◆ **Exercise brief**
From the piece on NFL television ratings below, pull out the passage starting with "While most other" and going on through "marketing and advertising.", copied word for word.

Last year’s Super Bowl was the most watched TV program in U.S. history. With 106.5 million viewers, the game supplanted the long-time leading final episode of M*A*S*H (which had 105.5 million viewers in 1983).  Will this year’s NFL championship game beat the record again? Many factors, from the competitiveness of the game to the weather, will come into play, but there is no question that football as a whole is more popular than ever on television.

A decade ago, the Baltimore Ravens – with a defense coached by Rex Ryan – beat the New York Giants in a lopsided 34-7 victory. Super Bowl XXXV was watched by 84.3 million viewers, down nearly 4 million from the year before. While that level of viewership was still high, the NFL’s prominence in the national consciousness and on television is stronger now, thanks to a perfect storm of social, media, cultural and technological developments in addition to some pretty savvy marketing.

It’s not just the Super Bowl that is drawing more viewers: Regular season ratings are also strong. In the past five years, ratings of NFL games have risen by more than one percentage point (from 9.3 in 2006 to 10.6 in 2010), accounting for more than 3.5 million additional viewers per game. In fact, eight out of the top ten primetime programs for the entire year were football games (and one – Undercover Boss – appeared immediately after the Super Bowl).

Top 10 TV Programs – Single Telecast 2010
Rank Telecast Originator Date Aired Total Persons Rating
1 Super Bowl XLIV CBS 2/7/10 36.5
2 Super Bowl XLIV Post Game CBS 2/7/10 25.8
3 Super Bowl Kick-Off CBS 2/7/10 20.8
4 FOX NFC Championship FOX 1/24/10 19.8
5 AFC Championship on CBS CBS 1/24/10 16.1
6 Academy Awards ABC 3/7/10 14.3
7 Undercover Boss CBS 2/7/10 13.2
8 FOX NFC Playoff-Sun FOX 1/17/10 12.9
9 AFC Divisional Playoff-Sun CBS 1/17/10 12.2
10 FOX NFC Wildcard Game FOX 1/10/10 11.8
Source: The Nielsen Company.

What accounts for football’s hold on the television population? As usual, there isn’t only one answer, but here are some possibilities.

Cross Marketing

While most other professional sports are broadcast on two or three networks, the NFL is spread across five, including three of the four major broadcast networks. This ubiquity has the effect of creating a cross-platform promotional powerhouse. Although the networks ostensibly promote their own upcoming games, in reality they are promoting football in general and the average viewer is exposed to myriad football promotions throughout the season. As a consequence, the average viewer is virtually guaranteed exposure to football marketing and advertising.

◆ **Information shown**

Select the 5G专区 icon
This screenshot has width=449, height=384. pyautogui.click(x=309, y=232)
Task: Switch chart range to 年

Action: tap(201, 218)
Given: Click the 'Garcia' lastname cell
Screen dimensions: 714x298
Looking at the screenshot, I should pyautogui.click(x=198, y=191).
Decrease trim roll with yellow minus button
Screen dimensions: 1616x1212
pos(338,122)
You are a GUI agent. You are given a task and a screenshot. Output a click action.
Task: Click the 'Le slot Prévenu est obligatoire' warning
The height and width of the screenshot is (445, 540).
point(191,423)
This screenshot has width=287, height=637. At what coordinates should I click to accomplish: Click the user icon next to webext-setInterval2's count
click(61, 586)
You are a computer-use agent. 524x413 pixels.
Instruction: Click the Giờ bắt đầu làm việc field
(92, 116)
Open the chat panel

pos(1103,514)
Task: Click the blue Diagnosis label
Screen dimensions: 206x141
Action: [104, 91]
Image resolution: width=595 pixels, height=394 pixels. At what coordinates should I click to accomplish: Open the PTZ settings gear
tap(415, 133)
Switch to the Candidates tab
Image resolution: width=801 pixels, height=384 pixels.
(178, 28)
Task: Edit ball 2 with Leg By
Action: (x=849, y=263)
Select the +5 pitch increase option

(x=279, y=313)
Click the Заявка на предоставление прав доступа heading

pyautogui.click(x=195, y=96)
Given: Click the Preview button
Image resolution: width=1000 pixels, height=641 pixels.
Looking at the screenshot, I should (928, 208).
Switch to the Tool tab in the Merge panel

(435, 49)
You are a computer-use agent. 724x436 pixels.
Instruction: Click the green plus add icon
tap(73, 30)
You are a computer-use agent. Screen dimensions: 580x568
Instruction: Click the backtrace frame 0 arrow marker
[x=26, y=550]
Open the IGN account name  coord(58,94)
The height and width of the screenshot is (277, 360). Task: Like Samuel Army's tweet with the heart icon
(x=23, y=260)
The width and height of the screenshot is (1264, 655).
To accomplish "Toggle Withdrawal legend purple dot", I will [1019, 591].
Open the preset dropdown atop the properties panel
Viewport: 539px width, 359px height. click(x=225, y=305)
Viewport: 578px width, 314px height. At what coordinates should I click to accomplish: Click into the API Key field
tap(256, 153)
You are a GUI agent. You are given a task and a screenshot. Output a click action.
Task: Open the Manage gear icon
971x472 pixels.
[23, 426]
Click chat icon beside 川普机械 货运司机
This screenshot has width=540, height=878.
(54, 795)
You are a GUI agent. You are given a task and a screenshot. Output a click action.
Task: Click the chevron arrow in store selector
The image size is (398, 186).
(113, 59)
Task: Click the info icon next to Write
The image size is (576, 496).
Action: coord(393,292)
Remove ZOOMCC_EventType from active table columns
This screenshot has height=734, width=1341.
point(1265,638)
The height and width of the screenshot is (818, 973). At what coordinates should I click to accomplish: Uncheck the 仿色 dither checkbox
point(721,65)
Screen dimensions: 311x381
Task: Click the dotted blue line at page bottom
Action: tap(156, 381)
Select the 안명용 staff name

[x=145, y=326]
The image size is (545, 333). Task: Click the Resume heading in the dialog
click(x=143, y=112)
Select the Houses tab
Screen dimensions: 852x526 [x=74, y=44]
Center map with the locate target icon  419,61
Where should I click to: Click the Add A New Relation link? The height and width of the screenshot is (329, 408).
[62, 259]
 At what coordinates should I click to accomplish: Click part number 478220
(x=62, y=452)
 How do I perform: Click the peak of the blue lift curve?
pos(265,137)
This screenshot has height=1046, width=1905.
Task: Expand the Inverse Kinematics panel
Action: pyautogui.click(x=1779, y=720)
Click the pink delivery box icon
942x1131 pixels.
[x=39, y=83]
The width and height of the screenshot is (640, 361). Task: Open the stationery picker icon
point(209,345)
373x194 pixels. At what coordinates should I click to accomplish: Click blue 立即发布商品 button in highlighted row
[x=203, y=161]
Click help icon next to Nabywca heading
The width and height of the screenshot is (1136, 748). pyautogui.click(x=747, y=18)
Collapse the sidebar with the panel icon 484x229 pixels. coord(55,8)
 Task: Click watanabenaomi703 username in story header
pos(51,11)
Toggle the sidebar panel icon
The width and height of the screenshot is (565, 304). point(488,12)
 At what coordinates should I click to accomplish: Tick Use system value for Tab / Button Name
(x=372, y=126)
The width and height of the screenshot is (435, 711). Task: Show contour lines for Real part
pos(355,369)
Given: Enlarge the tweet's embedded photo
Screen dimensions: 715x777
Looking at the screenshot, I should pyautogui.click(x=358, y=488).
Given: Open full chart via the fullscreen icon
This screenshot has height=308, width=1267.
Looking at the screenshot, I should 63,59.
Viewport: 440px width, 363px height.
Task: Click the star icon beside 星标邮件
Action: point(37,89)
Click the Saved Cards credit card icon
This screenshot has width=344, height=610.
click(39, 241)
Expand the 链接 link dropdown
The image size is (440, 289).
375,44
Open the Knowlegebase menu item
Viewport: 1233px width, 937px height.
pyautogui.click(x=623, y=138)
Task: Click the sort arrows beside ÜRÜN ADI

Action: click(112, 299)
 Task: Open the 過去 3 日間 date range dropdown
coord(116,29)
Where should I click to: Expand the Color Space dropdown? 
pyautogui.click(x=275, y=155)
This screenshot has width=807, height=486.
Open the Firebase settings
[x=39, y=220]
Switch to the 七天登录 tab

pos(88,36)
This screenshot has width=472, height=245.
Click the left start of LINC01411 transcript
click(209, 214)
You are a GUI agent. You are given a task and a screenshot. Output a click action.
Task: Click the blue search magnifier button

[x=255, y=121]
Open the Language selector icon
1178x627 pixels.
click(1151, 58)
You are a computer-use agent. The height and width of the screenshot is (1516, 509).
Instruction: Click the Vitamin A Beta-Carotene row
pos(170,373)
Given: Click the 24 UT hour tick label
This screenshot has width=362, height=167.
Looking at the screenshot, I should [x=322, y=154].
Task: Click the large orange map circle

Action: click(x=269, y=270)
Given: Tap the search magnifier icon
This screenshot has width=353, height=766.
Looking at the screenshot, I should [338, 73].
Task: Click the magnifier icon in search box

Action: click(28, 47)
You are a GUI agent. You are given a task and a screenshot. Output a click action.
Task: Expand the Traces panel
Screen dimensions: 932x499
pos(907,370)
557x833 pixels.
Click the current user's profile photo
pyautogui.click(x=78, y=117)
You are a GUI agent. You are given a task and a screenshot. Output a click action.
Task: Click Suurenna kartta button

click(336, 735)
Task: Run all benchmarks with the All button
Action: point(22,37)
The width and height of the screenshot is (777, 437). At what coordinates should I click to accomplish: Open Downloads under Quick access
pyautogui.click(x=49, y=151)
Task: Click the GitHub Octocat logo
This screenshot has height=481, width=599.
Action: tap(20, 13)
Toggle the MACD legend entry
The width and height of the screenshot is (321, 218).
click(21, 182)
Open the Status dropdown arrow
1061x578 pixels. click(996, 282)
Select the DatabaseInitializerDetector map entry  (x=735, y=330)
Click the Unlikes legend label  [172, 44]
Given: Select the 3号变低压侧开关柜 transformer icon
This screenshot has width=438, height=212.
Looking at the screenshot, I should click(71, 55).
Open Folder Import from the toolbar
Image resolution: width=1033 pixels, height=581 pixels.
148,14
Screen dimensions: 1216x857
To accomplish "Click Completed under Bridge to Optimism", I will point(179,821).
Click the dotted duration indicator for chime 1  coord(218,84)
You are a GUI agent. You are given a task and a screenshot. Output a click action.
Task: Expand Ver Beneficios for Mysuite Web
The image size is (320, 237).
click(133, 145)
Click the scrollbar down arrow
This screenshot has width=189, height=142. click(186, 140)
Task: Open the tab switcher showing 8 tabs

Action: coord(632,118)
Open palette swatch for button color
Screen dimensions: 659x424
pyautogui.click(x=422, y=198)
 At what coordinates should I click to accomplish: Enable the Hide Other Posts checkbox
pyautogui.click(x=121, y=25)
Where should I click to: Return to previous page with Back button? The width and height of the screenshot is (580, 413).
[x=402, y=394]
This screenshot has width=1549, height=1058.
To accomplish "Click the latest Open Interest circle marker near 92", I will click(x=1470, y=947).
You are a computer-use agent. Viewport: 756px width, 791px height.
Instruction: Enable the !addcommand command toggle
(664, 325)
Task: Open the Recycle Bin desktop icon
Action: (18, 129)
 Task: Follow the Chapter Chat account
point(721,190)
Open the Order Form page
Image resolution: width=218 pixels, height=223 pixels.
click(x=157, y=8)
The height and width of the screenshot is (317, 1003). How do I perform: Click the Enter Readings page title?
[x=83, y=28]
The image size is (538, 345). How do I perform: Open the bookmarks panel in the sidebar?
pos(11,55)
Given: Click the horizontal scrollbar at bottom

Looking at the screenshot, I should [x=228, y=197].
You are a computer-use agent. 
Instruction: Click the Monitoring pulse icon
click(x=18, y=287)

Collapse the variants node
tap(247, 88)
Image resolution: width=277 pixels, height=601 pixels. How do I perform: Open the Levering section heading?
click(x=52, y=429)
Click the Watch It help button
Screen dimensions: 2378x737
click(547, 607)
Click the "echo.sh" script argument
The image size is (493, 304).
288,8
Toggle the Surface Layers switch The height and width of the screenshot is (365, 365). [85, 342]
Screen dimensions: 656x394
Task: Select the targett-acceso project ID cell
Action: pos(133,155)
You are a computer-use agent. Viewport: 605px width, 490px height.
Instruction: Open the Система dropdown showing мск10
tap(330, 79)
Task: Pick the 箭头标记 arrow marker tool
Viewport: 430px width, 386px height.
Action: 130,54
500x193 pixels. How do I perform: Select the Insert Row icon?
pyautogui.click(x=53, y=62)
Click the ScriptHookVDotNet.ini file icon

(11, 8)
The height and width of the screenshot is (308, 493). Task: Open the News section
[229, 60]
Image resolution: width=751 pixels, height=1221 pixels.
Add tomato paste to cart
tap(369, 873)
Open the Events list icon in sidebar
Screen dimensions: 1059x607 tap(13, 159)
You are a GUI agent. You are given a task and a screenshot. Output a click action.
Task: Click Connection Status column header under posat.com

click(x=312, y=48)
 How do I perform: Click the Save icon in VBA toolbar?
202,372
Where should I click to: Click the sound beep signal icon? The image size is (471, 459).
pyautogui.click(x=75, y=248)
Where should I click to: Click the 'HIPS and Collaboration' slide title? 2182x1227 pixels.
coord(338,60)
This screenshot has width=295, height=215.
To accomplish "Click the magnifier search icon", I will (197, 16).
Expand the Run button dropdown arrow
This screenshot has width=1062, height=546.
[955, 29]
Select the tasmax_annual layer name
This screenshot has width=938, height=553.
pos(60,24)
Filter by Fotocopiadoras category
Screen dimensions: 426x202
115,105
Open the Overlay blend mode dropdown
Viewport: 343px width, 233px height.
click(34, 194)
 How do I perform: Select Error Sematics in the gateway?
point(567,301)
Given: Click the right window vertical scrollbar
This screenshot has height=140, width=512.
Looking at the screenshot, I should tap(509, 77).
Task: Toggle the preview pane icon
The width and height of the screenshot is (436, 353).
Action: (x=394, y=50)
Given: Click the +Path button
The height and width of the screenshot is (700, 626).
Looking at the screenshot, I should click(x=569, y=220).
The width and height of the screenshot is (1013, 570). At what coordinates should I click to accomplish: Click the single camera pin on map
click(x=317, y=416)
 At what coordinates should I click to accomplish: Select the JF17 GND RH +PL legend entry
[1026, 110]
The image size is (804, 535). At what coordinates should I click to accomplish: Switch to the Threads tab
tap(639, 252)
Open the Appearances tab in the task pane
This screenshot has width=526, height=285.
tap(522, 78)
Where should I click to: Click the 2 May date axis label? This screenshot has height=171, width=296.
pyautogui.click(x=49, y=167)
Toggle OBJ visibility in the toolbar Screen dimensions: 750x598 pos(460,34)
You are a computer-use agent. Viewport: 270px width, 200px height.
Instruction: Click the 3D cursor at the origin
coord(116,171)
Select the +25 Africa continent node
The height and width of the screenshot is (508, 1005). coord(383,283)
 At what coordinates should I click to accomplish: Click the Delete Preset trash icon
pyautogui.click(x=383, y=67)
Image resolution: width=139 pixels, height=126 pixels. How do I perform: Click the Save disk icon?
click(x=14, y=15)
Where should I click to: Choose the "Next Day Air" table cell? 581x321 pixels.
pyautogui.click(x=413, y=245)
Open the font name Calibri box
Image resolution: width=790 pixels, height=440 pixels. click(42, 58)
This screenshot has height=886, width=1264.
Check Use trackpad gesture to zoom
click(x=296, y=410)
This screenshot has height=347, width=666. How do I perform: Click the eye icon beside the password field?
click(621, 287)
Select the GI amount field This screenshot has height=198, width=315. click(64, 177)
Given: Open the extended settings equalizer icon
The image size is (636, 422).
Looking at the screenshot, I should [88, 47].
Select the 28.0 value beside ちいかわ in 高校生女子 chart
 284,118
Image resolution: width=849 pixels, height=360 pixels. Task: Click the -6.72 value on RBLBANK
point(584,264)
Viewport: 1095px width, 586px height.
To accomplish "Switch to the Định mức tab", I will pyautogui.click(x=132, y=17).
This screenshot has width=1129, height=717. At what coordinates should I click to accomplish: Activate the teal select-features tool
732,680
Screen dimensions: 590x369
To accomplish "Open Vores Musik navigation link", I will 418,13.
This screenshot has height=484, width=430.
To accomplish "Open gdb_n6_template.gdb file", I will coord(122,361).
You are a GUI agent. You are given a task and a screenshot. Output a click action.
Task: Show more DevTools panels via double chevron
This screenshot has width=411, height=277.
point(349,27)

◆ **Task answer**
While most other professional sports are broadcast on two or three networks, the NFL is spread across five, including three of the four major broadcast networks. This ubiquity has the effect of creating a cross-platform promotional powerhouse. Although the networks ostensibly promote their own upcoming games, in reality they are promoting football in general and the average viewer is exposed to myriad football promotions throughout the season. As a consequence, the average viewer is virtually guaranteed exposure to football marketing and advertising.